Here’s a meal that the whole family will love – Crunchy crumbed pork cutlets.
- 2 Coles Brand Australian Free Range Eggs
- 2 cups (140g) fresh breadcrumbs (made from day-old bread)
- 125g haloumi, coarsely grated
- 1/4 cup finely chopped flat-leaf parsley
- 2 tablespoons finely chopped chives
- 4 (about 200g each) Coles Australian Pork Cutlets
- Canola oil, to shallow-fry
- 100g mixed salad leaves
- 100g cherry tomatoes, halved
- 1 avocado, stoned, peeled, coarsely chopped
- 1 Lebanese cucumber, coarsely chopped
- 1 tablespoon balsamic vinegar
- 1 tablespoon olive oil
- Lemon wedges, to serve
Whisk the eggs and 1/4 cup water in a shallow dish. Combine the breadcrumbs, haloumi, parsley and chives on a plate. Using a meat mallet, pound the pork to 1cm thickness. Dip the pork in the egg mixture then press in the breadcrumb mixture to coat. Transfer to a plate. Place in the fridge for 10 mins to chill.

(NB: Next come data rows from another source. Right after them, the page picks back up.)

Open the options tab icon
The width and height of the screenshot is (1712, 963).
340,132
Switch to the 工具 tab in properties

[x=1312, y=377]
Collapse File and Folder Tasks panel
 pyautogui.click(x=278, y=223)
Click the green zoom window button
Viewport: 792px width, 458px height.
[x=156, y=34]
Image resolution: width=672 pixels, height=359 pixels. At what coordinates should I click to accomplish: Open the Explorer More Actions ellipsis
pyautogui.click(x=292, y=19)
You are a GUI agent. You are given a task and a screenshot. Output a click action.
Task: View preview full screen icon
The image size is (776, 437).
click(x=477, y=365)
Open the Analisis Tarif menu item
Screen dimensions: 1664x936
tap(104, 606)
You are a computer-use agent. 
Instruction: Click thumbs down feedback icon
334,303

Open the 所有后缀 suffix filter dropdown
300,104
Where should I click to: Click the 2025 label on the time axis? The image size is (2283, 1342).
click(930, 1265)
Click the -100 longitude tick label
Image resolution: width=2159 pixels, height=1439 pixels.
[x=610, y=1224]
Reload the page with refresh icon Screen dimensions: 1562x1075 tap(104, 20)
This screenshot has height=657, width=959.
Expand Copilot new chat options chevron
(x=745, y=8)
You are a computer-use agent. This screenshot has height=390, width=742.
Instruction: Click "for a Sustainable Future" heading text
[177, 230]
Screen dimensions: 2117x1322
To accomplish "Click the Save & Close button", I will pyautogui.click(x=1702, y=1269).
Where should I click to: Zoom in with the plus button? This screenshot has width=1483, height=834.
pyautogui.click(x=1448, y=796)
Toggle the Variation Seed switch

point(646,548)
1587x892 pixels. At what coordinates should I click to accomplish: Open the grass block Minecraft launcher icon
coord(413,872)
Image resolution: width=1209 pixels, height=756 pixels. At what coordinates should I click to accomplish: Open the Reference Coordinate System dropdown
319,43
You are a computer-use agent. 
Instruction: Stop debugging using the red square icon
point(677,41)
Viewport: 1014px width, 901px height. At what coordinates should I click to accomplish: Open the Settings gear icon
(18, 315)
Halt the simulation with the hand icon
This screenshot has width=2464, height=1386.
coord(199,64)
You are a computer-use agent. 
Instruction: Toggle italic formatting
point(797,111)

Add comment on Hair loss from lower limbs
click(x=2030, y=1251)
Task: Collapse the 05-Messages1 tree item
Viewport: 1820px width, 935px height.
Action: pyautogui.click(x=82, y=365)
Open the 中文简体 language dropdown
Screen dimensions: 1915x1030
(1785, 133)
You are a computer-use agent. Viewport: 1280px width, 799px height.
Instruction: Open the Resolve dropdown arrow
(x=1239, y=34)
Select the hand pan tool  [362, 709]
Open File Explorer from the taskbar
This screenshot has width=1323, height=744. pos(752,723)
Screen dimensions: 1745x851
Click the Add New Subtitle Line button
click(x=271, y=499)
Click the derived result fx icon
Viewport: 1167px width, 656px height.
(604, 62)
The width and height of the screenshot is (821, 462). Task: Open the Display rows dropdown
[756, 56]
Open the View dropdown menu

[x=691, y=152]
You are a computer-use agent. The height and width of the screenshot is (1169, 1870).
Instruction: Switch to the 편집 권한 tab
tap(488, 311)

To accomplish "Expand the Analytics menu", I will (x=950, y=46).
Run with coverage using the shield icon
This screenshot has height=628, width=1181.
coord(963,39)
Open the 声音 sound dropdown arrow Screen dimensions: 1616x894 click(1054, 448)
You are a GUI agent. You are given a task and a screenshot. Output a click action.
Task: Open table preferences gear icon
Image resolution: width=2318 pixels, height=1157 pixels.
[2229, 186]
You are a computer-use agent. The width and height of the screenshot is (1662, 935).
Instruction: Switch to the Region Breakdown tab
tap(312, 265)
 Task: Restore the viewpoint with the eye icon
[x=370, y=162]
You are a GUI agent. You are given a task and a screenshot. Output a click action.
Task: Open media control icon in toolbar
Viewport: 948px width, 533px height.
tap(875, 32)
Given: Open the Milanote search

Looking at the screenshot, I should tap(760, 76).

Heat the oil in a large frying pan over medium heat. Cook the pork for 4-5 mins each side or until golden and just cooked through.
Meanwhile, combine the salad leaves, tomato, avocado and cucumber in a large bowl. Drizzle with vinegar and oil and toss to combine. Divide among serving plates. Serve with pork cutlets and lemon wedges.